Matar animales intencionadamente se multará con hasta 600.000 euros en España

Los dueños de perros deberán hacer un curso, contratar un seguro y no dejarlos solos más de 24 horas. Foto: Lily Rosen/freeimages

El sacrificio no autorizado de animales, matar a un animal o causarle secuelas permanentes y graves de forma intencionada, y la eutanasia de animales con medios inadecuados o por personal no cualificado se considerarán infracciones muy graves que acarrearán una multa de 100.001 a 600.000 euros.

Así figura en el borrador del anteproyecto de Ley de Protección y Derechos de los Animales, elaborada por el Ministerio de Derechos Sociales y Agenda 2030, y que este miércoles inició su fase de consulta pública antes de que sea aprobado por el Consejo de Ministros y remitido al Parlamento.

El texto, recogido por Servimedia, incluye 89 artículos y 17 disposiciones (entre adicionales, transitorias, derogatorias y finales), y entrará en vigor a los seis meses de su publicación en el Boletín Oficial del Estado (BOE). El deseo de la Dirección General de Derechos de los Animales es que eso ocurra el 1 de enero de 2023.
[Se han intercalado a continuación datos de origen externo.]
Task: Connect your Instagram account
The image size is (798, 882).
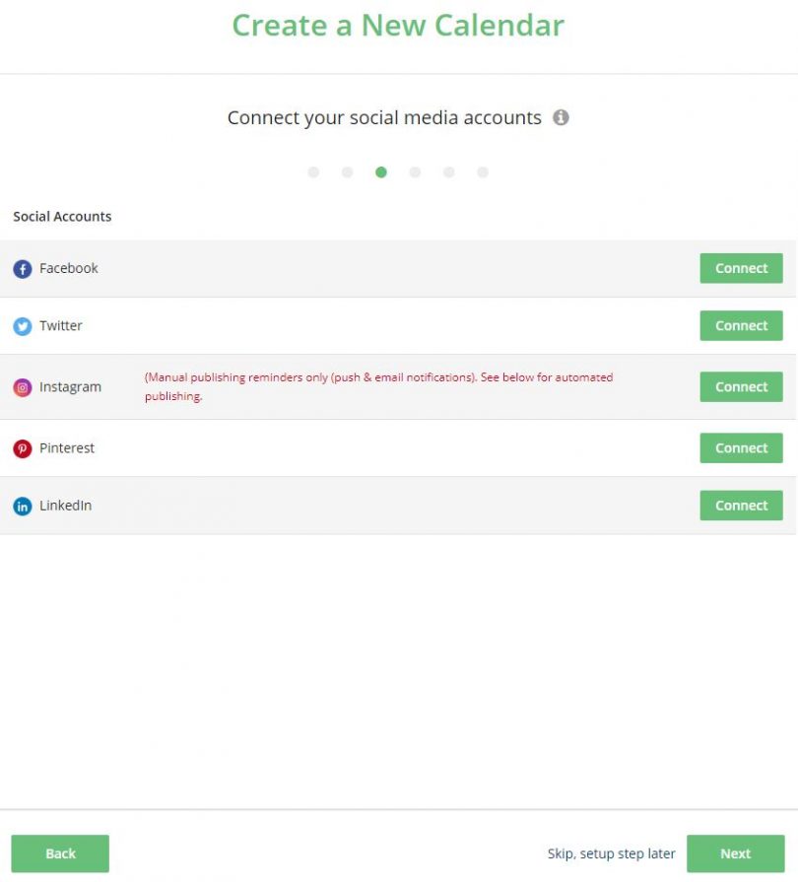Action: coord(741,386)

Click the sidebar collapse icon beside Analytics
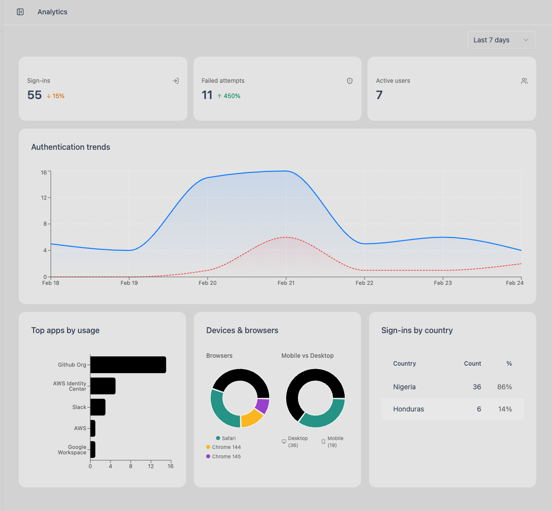click(x=20, y=11)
La norma excluye a los animales empleados en espectáculos taurinos y, en determinados casos, los utilizados en experimentación y otros fines científicos, incluida la docencia. La finalidad de la ley es «alcanzar el máximo nivel de protección de los animales, fundamentalmente de aquellos de compañía y de los que se encuentran bajo la responsabilidad de las personas». Así pues, se centra en los animales que viven en el entorno humano, especialmente los de compañía, domésticos, domesticados o silvestres en cautividad.
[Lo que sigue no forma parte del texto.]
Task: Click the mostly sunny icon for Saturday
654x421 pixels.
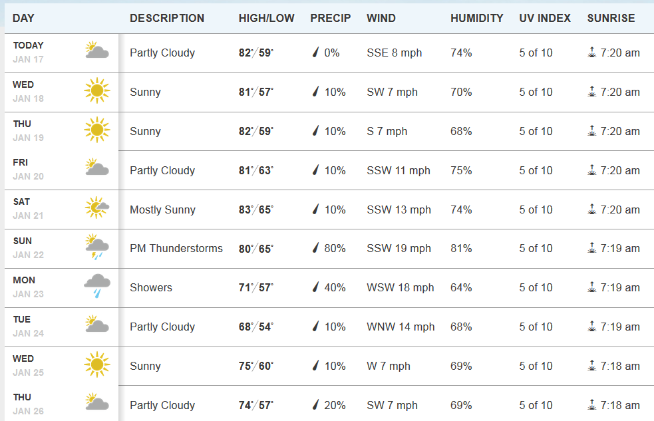Action: pyautogui.click(x=97, y=208)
La ley establece como infracción grave (con multa de 100.001 a 600.000 euros) matar a un animal o causarle secuelas permanentes graves «de forma intencionada», el sacrificio no autorizado de animales, la eutanasia de animales con medios inadecuados o por personal no cualificado, el adiestramiento y uso de animales para peleas y riñas con otros animales o personas, el uso de animales de compañía para consumo humano o de otros animales, la caza de gatos comunitarios y alimentar a los animales con vísceras, cadáveres y otros despojos procedentes de animales que no hayan superado los oportunos controles sanitarios.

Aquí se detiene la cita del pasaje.